On October 25, 2020, this court denied New Penn's Motion for Summary Judgment (ECF 46), finding there is a genuine issue of material fact regarding whether the subject number was a residential or business phone number.1 Order 3-4, ECF 71. New Penn has now filed a Motion to Deny Class Certification (ECF 74), arguing that uncertainty about plaintiff's standing makes him an atypical and inadequate class representative. Indeed, because a major focus of the trial will be on the question of whether plaintiff has standing, he is not a proper class representative, and New Penn's motion to deny class certification should be GRANTED.
I. Discussion
Under Federal Rule of Civil Procedure 23(a), “[o]ne or more members of a class may sue or be sued as representative parties on behalf of all members only if:
(1) the class is so numerous that joinder of all members is impracticable;
(2) there are questions of law or fact common to the class;
(3) the claims or defenses of the representative parties are typical of the claims or defenses of the class; and
(4) the representative parties will fairly and adequately protect the interests of the class.”
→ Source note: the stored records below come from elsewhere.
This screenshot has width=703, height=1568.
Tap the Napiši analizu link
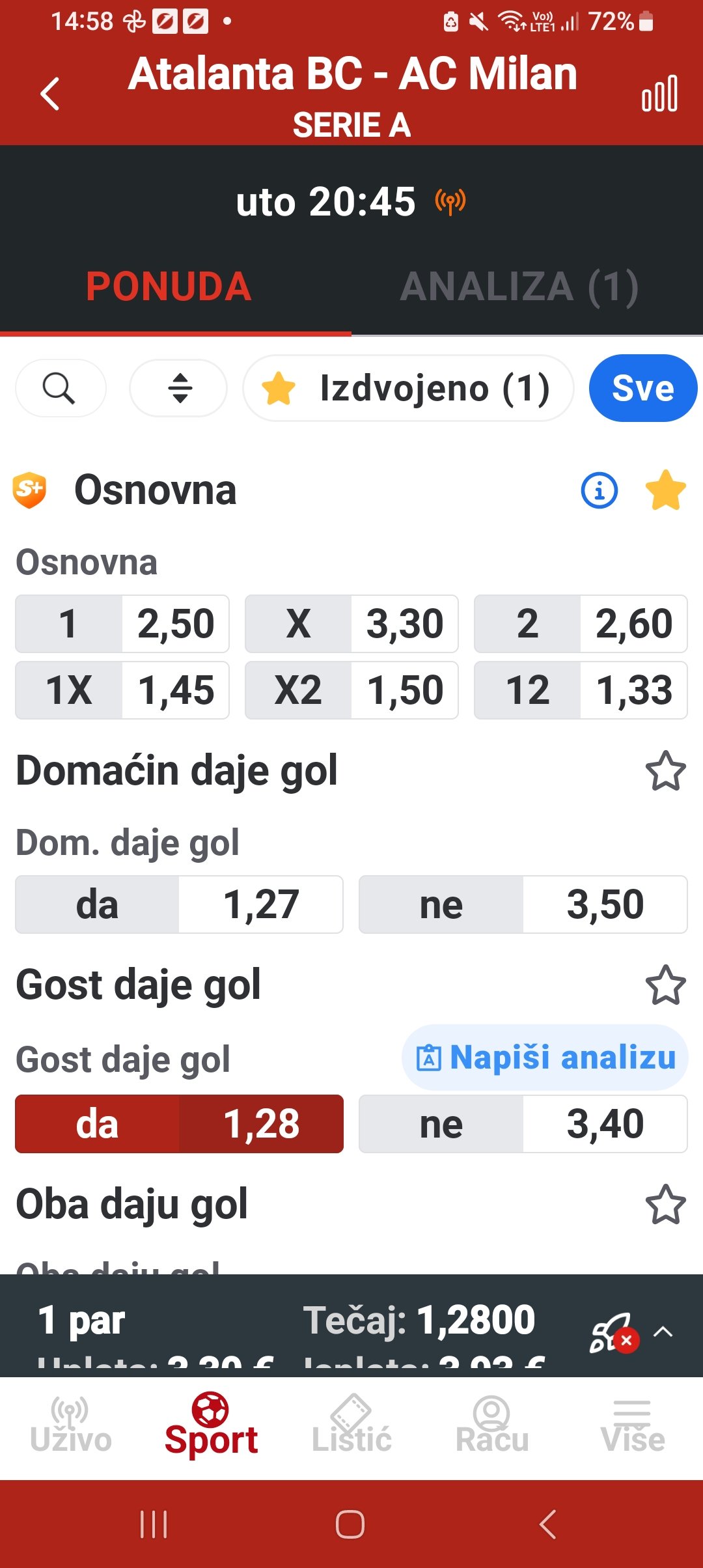(x=545, y=1057)
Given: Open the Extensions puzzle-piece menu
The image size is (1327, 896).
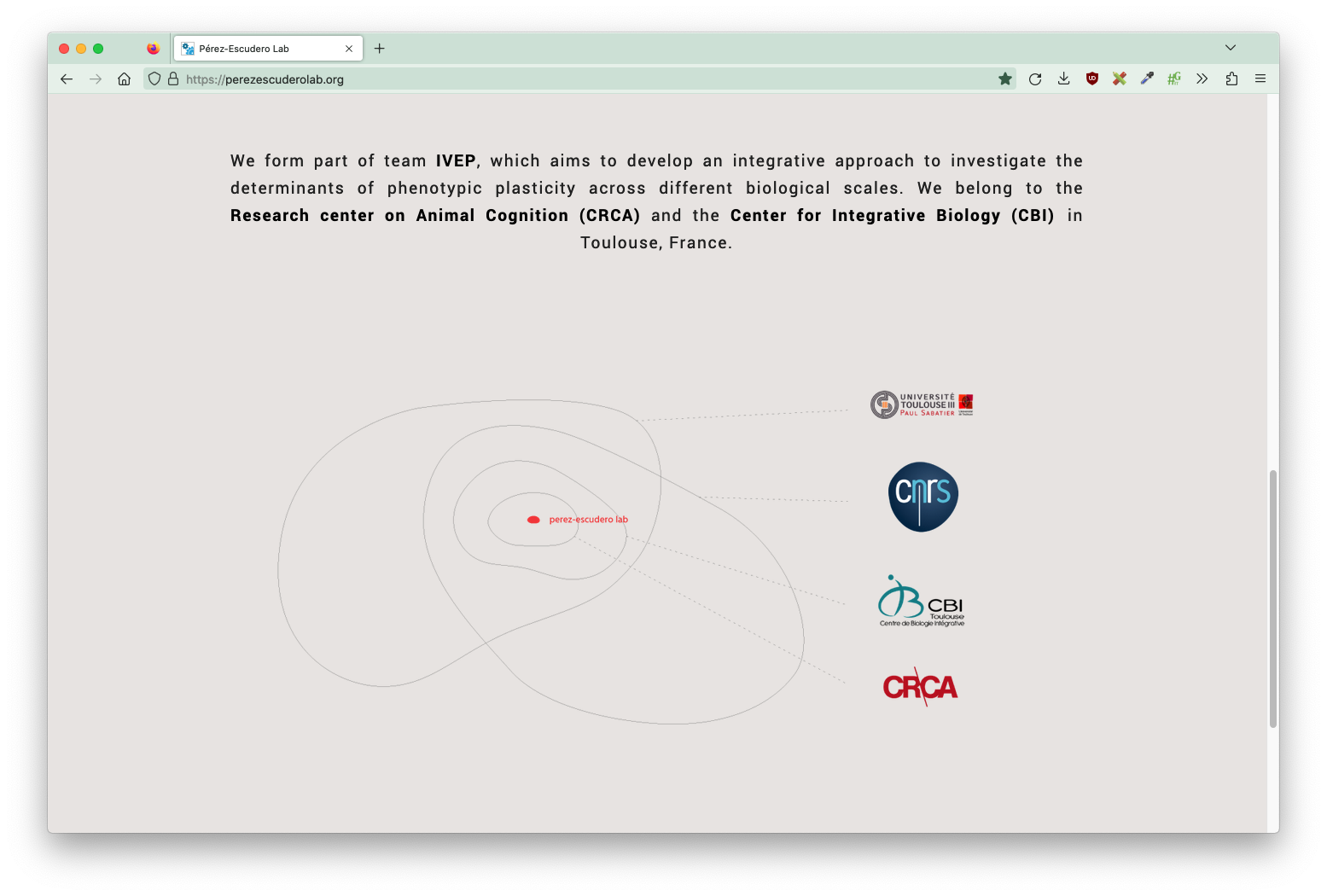Looking at the screenshot, I should (1231, 79).
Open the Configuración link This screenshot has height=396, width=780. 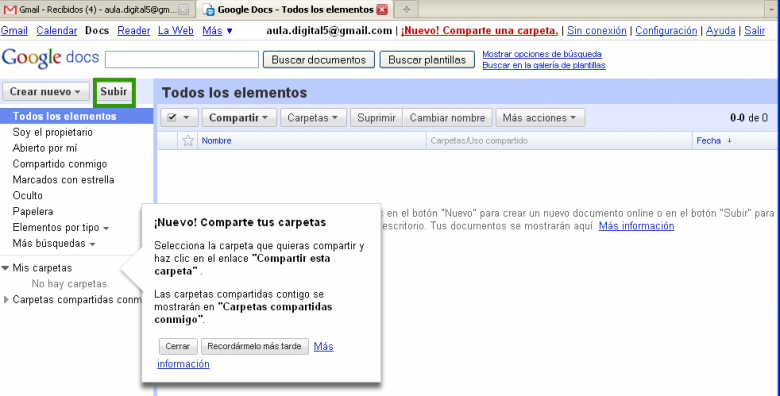click(666, 30)
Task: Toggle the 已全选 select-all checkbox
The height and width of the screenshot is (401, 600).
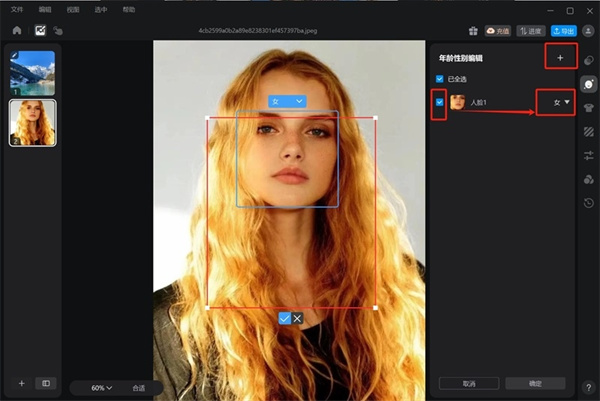Action: point(441,79)
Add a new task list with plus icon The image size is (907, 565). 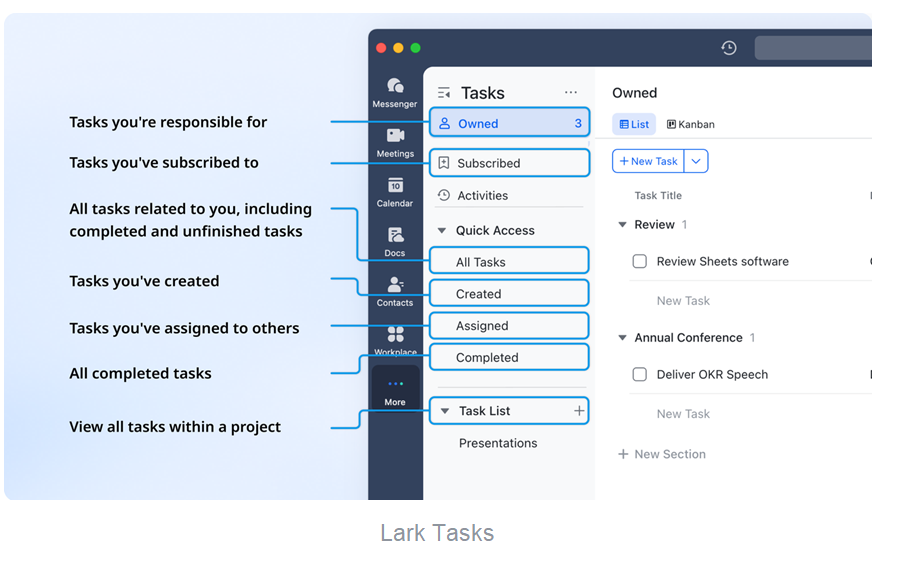point(578,411)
Additionally, Rule 23(b) has three requirements, one of which is at issue here, i.e., whether “the questions of law or fact common to class members predominate over any questions affecting only individual members, and that a class action is superior to other available methods for fairly and efficiently adjudicating the controversy.” Fed.R.Civ.P. 23(b)(3). The party seeking class certification “bears the burden of demonstrating that [he] has met each of the four requirements of Rule 23(a) and at least one of the requirements of Rule 23(b).” Zinser v. Accufix Rsch. Inst., Inc., 253 F.3d 1180, 1186 (9th Cir.), opinion amended on denial of reh'g, 273 F.3d 1266 (9th Cir. 2001).
The court has discretion to grant or deny class certification. See Vinole v. Countrywide Home Loans, Inc., 571 F.3d 935, 939 (9th Cir. 2009) (“We review a district court's order denying class certification for an abuse of discretion.”). “The United States Supreme Court requires district courts to engage in a ‘rigorous analysis' of each Rule 23(a) factor when determining whether plaintiffs seeking class certification have met the requirements of Rule 23.” Ellis v. Costco Wholesale Corp., 657 F.3d 970, 980 (9th Cir. 2011) (quoting General Telephone Co. of Southwest v. Falcon, 457 U.S. 147, 161 (1982)).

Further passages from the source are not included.